## What the task requires
Among the lines below, restate word for word only those from the line with "Pendants (64, 1355)" through the line with "ประกาศผู้ชนะเสนอราคา (W0) (215, 116)", with both end lines kept.

## Collected data
========
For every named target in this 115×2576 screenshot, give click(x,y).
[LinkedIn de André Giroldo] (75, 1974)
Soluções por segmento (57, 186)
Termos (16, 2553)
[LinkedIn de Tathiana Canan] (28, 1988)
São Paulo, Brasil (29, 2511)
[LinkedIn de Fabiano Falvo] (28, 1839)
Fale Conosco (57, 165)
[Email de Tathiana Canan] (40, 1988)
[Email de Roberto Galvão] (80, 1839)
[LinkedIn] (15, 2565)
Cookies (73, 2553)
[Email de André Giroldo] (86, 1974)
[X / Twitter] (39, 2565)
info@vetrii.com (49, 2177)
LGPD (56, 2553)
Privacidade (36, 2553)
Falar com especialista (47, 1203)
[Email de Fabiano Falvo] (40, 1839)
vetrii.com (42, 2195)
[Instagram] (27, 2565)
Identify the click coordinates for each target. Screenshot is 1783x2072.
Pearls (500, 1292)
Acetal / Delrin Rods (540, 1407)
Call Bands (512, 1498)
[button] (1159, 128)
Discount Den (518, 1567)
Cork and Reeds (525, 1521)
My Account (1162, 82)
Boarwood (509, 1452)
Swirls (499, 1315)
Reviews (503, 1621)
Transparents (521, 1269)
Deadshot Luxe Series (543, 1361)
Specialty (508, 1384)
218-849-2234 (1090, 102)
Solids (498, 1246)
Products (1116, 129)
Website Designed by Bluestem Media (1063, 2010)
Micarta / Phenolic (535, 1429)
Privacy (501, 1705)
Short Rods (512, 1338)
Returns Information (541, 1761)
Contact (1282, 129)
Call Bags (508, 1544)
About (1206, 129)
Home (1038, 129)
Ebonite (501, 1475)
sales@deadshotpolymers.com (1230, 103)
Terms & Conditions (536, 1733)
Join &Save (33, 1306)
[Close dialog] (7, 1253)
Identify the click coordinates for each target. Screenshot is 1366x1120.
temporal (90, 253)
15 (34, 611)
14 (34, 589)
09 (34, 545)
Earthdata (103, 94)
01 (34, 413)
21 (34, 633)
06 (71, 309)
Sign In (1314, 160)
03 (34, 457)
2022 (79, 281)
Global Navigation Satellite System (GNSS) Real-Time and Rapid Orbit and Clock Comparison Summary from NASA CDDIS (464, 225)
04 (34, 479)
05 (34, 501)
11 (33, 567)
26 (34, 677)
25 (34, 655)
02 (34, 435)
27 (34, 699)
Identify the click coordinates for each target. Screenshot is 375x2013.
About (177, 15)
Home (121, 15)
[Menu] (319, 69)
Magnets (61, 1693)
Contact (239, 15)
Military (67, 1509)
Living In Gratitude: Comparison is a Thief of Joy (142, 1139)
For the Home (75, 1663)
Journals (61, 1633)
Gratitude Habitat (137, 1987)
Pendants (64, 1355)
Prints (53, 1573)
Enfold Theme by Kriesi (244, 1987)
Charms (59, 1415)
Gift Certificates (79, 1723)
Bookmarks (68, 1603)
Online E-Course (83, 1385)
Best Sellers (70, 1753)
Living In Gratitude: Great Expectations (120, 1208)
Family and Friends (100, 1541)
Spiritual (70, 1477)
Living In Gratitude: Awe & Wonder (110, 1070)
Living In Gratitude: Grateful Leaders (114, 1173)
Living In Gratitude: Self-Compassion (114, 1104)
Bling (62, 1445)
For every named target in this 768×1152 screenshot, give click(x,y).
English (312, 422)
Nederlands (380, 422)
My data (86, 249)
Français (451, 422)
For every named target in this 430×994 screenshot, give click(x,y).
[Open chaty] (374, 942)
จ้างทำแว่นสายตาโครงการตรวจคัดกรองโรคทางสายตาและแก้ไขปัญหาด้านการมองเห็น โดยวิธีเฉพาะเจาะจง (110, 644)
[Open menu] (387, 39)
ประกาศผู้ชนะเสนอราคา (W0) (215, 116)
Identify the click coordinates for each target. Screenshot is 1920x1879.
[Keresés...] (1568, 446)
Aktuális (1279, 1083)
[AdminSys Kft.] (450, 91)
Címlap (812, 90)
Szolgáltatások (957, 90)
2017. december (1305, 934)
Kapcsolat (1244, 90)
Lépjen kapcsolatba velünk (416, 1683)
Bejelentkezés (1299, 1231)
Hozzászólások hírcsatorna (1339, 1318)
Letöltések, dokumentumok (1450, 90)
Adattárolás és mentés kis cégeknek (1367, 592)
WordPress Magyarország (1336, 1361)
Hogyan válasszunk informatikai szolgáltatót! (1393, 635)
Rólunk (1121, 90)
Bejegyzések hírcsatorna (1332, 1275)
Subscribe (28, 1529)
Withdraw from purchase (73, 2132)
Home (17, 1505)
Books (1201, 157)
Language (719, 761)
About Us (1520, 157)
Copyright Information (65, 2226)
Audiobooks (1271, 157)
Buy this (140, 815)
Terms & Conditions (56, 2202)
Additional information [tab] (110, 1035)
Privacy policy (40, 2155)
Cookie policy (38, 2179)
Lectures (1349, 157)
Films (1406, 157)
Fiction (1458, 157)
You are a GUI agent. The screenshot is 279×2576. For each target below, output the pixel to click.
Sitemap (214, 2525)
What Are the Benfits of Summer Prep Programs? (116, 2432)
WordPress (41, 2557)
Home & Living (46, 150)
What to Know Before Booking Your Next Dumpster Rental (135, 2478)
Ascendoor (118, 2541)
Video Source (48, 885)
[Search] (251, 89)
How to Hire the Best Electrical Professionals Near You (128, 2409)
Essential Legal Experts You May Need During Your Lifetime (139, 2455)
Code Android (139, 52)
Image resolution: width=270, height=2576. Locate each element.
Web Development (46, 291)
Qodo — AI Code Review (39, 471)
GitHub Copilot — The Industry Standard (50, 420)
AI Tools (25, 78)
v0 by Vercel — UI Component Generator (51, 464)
========
## Result
Pendants (64, 1355)
Prints (53, 1573)
Enfold Theme by Kriesi (244, 1987)
Charms (59, 1415)
Gift Certificates (79, 1723)
Bookmarks (68, 1603)
Online E-Course (83, 1385)
Best Sellers (70, 1753)
Living In Gratitude: Great Expectations (120, 1208)
Family and Friends (100, 1541)
Spiritual (70, 1477)
Living In Gratitude: Awe & Wonder (110, 1070)
Living In Gratitude: Grateful Leaders (114, 1173)
Living In Gratitude: Self-Compassion (114, 1104)
Bling (62, 1445)
For every named target in this 768×1152 screenshot, give click(x,y).
English (312, 422)
Nederlands (380, 422)
My data (86, 249)
Français (451, 422)
For every named target in this 430×994 screenshot, give click(x,y).
[Open chaty] (374, 942)
จ้างทำแว่นสายตาโครงการตรวจคัดกรองโรคทางสายตาและแก้ไขปัญหาด้านการมองเห็น โดยวิธีเฉพาะเจาะจง (110, 644)
[Open menu] (387, 39)
ประกาศผู้ชนะเสนอราคา (W0) (215, 116)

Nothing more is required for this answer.